— Textauszug —
________________________

Nach 24 Stunden Fahrt kamen die beiden Freiwilligen in Idomeni an und haben
die schwerwiegende Situation und die Verzweiflung persönlich erlebt. Die Situation
ist für die Menschen hier extrem schwer und die Möglichkeit, dass sie es
vielleicht nicht schaffen könnten, ist in ihre Seelen eingedrungen. Das Szenario
ist haarsträubend: ein Zelt neben dem anderen mitten im Schlamm unter dem
strömenden Regen. Ganze Reihen von Flüchtlingen warten auf ein Brot. Hygiene
gibt es praktisch keine. Die Spannung schreit zum Himmel, und die Gefahr,
angegriffen zu werden, macht die Situation noch komplizierter.


Ich dachte, ich würde eine Logistik, ein Lager oder eine Halle finden,
wo ich alle Güter
abladen kann, die wir mitgebracht hatten. Aber es gab nichts
dergleichen. Die Hilfsorganisationen sind praktisch abwesend. Ihre Büros sind
oft geschlossen, und die Flüchtlinge werden ihrem Schicksal überlassen. Sie
sind auf einer Grenzlinie verlassen, die sie nie überqueren werden“,
erklärt
Marco Taucci, „Ich hatte fast überlegt, den Transporter einfach überfallen
zu lassen. Aber da hätten wir nur die Stärksten begünstigt, und unsere
Bemühungen wären vergeblich gewesen.“ 

Und da kam der Hoffnungsschimmer: die Eigentümerin des Gasthofs, in dem die
beiden Männer aus den Abruzzen wohnen, ist eine griechische Freiwillige. Sie
und ihr Ehemann Dirk aus Holland werden zum Eckstein der gesamten Initiative.

„In den darauffolgenden Tagen haben wir mit dem gesammelten Geld 110.000
Mahlzeiten gekauft. 70.000 von ihnen wurden an eine Gruppe anarchistischer
Freiwilliger aus Skandinavien verteilt. Diese zahlreichen und gut organisierten
Jungs kochen täglich. Wir haben persönlich festgestellt, wie ernsthaft sie ihre
äußerst wertvolle Hilfe leisten.“ Es fehlten auch nicht die Spiele für die
Kinder und die Schokolade, die wir
geheim und so schnell wie möglich verteilten.

________________________

— Aufgabenstellung —
Wie viele Mahlzeiten wurden laut dem Textauszug an die Gruppe anarchistischer Freiwilliger aus Skandinavien verteilt?

________________________

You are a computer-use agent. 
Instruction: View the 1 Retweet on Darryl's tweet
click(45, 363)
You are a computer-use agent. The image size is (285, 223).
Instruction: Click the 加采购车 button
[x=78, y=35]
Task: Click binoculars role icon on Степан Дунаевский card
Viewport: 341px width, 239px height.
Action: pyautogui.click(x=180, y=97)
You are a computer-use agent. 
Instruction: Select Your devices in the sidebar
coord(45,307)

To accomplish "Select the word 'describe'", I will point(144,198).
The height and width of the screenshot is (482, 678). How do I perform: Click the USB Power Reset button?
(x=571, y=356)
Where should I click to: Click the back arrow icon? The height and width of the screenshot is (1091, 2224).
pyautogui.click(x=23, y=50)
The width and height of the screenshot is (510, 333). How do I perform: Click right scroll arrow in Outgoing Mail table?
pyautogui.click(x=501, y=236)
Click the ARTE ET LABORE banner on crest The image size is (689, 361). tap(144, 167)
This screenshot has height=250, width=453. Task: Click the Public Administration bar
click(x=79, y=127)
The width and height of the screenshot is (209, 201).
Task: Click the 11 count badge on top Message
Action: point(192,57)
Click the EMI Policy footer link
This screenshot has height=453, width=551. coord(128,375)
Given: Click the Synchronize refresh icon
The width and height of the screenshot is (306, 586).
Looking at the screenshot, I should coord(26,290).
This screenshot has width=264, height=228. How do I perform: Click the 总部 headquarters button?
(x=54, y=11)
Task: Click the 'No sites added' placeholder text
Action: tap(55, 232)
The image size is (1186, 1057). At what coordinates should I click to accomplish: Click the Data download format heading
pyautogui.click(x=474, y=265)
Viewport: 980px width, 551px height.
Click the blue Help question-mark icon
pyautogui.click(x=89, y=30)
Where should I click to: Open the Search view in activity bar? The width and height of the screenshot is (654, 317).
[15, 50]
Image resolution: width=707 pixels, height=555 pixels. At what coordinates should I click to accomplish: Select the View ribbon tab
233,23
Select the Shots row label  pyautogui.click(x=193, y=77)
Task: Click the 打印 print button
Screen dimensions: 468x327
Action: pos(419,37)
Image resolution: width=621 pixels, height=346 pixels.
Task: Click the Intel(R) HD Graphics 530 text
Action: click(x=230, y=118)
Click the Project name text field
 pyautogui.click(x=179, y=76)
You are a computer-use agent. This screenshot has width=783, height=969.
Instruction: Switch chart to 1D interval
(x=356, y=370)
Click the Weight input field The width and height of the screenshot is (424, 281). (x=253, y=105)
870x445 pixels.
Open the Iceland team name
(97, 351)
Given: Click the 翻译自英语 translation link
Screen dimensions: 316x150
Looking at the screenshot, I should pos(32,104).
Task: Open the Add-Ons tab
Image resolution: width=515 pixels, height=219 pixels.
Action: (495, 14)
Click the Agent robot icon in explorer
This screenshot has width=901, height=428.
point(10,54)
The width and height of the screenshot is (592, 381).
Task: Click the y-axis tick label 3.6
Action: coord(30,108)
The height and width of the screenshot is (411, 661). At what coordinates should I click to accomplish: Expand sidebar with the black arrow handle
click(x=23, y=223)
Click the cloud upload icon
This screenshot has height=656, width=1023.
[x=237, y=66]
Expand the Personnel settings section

________________________

— Antwort —
70.000 Mahlzeiten.